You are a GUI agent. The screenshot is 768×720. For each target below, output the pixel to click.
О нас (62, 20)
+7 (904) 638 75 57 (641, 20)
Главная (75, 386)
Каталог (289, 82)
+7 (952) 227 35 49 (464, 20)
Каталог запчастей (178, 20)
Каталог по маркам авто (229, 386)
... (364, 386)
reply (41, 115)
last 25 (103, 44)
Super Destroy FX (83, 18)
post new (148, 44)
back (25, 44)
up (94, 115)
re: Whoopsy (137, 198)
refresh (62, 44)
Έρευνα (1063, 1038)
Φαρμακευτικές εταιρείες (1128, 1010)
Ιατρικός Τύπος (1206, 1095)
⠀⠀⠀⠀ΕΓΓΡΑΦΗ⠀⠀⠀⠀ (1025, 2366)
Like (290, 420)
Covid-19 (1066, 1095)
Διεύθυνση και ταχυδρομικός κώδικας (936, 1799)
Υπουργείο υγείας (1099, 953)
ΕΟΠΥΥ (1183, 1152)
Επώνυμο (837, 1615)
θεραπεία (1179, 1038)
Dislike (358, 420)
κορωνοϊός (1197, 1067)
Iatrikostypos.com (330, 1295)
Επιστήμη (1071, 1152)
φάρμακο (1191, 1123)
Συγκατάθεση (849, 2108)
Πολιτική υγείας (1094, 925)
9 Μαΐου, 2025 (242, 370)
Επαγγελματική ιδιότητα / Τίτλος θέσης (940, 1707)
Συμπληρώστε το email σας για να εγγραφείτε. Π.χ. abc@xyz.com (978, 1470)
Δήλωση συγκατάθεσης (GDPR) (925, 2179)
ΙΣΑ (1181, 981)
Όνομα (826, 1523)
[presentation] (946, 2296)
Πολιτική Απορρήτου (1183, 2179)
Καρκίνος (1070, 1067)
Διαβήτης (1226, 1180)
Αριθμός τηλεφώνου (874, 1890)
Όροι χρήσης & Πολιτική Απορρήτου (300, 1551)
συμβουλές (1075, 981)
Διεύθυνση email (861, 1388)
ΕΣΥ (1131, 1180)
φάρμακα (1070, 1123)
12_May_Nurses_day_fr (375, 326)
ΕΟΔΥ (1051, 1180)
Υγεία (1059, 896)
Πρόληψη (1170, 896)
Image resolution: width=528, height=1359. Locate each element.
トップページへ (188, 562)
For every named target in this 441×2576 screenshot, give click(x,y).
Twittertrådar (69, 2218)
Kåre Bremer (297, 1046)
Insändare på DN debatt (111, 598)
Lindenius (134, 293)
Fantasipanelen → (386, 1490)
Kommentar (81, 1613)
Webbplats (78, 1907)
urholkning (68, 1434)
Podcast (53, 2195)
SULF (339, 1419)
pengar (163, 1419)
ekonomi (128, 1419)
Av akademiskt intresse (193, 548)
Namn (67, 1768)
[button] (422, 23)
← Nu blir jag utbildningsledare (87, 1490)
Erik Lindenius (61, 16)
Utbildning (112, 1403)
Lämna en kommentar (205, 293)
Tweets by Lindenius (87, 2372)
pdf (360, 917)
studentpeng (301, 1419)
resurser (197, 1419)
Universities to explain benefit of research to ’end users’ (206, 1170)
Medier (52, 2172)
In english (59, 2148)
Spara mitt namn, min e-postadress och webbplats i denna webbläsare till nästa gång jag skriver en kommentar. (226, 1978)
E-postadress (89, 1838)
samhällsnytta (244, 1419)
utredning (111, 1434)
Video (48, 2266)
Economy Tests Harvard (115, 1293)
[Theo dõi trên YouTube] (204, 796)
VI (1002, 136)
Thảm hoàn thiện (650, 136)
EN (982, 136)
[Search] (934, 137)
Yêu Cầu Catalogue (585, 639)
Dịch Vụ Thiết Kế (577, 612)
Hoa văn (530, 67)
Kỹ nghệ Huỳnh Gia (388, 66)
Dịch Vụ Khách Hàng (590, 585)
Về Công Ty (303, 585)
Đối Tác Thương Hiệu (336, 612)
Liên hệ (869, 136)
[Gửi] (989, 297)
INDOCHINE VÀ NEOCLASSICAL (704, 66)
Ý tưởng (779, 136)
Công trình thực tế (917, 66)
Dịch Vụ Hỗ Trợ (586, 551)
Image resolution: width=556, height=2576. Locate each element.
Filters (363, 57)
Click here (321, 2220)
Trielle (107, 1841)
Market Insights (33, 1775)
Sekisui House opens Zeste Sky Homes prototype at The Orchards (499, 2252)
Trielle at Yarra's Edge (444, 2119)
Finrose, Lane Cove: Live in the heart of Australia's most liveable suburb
#####
> _Aim of the exercise_
Format every line of the records above as a Markdown table with two columns, No. and Line, numbering the rows in order and skipping blank lines.

> _Correct result_
| No. | Line |
|---|---|
| 1 | You are a GUI agent. The screenshot is 768×720. For each target below, output the pixel to click. |
| 2 | О нас (62, 20) |
| 3 | +7 (904) 638 75 57 (641, 20) |
| 4 | Главная (75, 386) |
| 5 | Каталог (289, 82) |
| 6 | +7 (952) 227 35 49 (464, 20) |
| 7 | Каталог запчастей (178, 20) |
| 8 | Каталог по маркам авто (229, 386) |
| 9 | ... (364, 386) |
| 10 | reply (41, 115) |
| 11 | last 25 (103, 44) |
| 12 | Super Destroy FX (83, 18) |
| 13 | post new (148, 44) |
| 14 | back (25, 44) |
| 15 | up (94, 115) |
| 16 | re: Whoopsy (137, 198) |
| 17 | refresh (62, 44) |
| 18 | Έρευνα (1063, 1038) |
| 19 | Φαρμακευτικές εταιρείες (1128, 1010) |
| 20 | Ιατρικός Τύπος (1206, 1095) |
| 21 | ⠀⠀⠀⠀ΕΓΓΡΑΦΗ⠀⠀⠀⠀ (1025, 2366) |
| 22 | Like (290, 420) |
| 23 | Covid-19 (1066, 1095) |
| 24 | Διεύθυνση και ταχυδρομικός κώδικας (936, 1799) |
| 25 | Υπουργείο υγείας (1099, 953) |
| 26 | ΕΟΠΥΥ (1183, 1152) |
| 27 | Επώνυμο (837, 1615) |
| 28 | θεραπεία (1179, 1038) |
| 29 | Dislike (358, 420) |
| 30 | κορωνοϊός (1197, 1067) |
| 31 | Iatrikostypos.com (330, 1295) |
| 32 | Επιστήμη (1071, 1152) |
| 33 | φάρμακο (1191, 1123) |
| 34 | Συγκατάθεση (849, 2108) |
| 35 | Πολιτική υγείας (1094, 925) |
| 36 | 9 Μαΐου, 2025 (242, 370) |
| 37 | Επαγγελματική ιδιότητα / Τίτλος θέσης (940, 1707) |
| 38 | Συμπληρώστε το email σας για να εγγραφείτε. Π.χ. abc@xyz.com (978, 1470) |
| 39 | Δήλωση συγκατάθεσης (GDPR) (925, 2179) |
| 40 | ΙΣΑ (1181, 981) |
| 41 | Όνομα (826, 1523) |
| 42 | [presentation] (946, 2296) |
| 43 | Πολιτική Απορρήτου (1183, 2179) |
| 44 | Καρκίνος (1070, 1067) |
| 45 | Διαβήτης (1226, 1180) |
| 46 | Αριθμός τηλεφώνου (874, 1890) |
| 47 | Όροι χρήσης & Πολιτική Απορρήτου (300, 1551) |
| 48 | συμβουλές (1075, 981) |
| 49 | Διεύθυνση email (861, 1388) |
| 50 | ΕΣΥ (1131, 1180) |
| 51 | φάρμακα (1070, 1123) |
| 52 | 12_May_Nurses_day_fr (375, 326) |
| 53 | ΕΟΔΥ (1051, 1180) |
| 54 | Υγεία (1059, 896) |
| 55 | Πρόληψη (1170, 896) |
| 56 | Image resolution: width=528, height=1359. Locate each element. |
| 57 | トップページへ (188, 562) |
| 58 | For every named target in this 441×2576 screenshot, give click(x,y). |
| 59 | Twittertrådar (69, 2218) |
| 60 | Kåre Bremer (297, 1046) |
| 61 | Insändare på DN debatt (111, 598) |
| 62 | Lindenius (134, 293) |
| 63 | Fantasipanelen → (386, 1490) |
| 64 | Kommentar (81, 1613) |
| 65 | Webbplats (78, 1907) |
| 66 | urholkning (68, 1434) |
| 67 | Podcast (53, 2195) |
| 68 | SULF (339, 1419) |
| 69 | pengar (163, 1419) |
| 70 | ekonomi (128, 1419) |
| 71 | Av akademiskt intresse (193, 548) |
| 72 | Namn (67, 1768) |
| 73 | [button] (422, 23) |
| 74 | ← Nu blir jag utbildningsledare (87, 1490) |
| 75 | Erik Lindenius (61, 16) |
| 76 | Utbildning (112, 1403) |
| 77 | Lämna en kommentar (205, 293) |
| 78 | Tweets by Lindenius (87, 2372) |
| 79 | pdf (360, 917) |
| 80 | studentpeng (301, 1419) |
| 81 | resurser (197, 1419) |
| 82 | Universities to explain benefit of research to ’end users’ (206, 1170) |
| 83 | Medier (52, 2172) |
| 84 | In english (59, 2148) |
| 85 | Spara mitt namn, min e-postadress och webbplats i denna webbläsare till nästa gång jag skriver en kommentar. (226, 1978) |
| 86 | E-postadress (89, 1838) |
| 87 | samhällsnytta (244, 1419) |
| 88 | utredning (111, 1434) |
| 89 | Video (48, 2266) |
| 90 | Economy Tests Harvard (115, 1293) |
| 91 | [Theo dõi trên YouTube] (204, 796) |
| 92 | VI (1002, 136) |
| 93 | Thảm hoàn thiện (650, 136) |
| 94 | EN (982, 136) |
| 95 | [Search] (934, 137) |
| 96 | Yêu Cầu Catalogue (585, 639) |
| 97 | Dịch Vụ Thiết Kế (577, 612) |
| 98 | Hoa văn (530, 67) |
| 99 | Kỹ nghệ Huỳnh Gia (388, 66) |
| 100 | Dịch Vụ Khách Hàng (590, 585) |
| 101 | Về Công Ty (303, 585) |
| 102 | Đối Tác Thương Hiệu (336, 612) |
| 103 | Liên hệ (869, 136) |
| 104 | [Gửi] (989, 297) |
| 105 | INDOCHINE VÀ NEOCLASSICAL (704, 66) |
| 106 | Ý tưởng (779, 136) |
| 107 | Công trình thực tế (917, 66) |
| 108 | Dịch Vụ Hỗ Trợ (586, 551) |
| 109 | Image resolution: width=556, height=2576. Locate each element. |
| 110 | Filters (363, 57) |
| 111 | Click here (321, 2220) |
| 112 | Trielle (107, 1841) |
| 113 | Market Insights (33, 1775) |
| 114 | Sekisui House opens Zeste Sky Homes prototype at The Orchards (499, 2252) |
| 115 | Trielle at Yarra's Edge (444, 2119) |
| 116 | Finrose, Lane Cove: Live in the heart of Australia's most liveable suburb |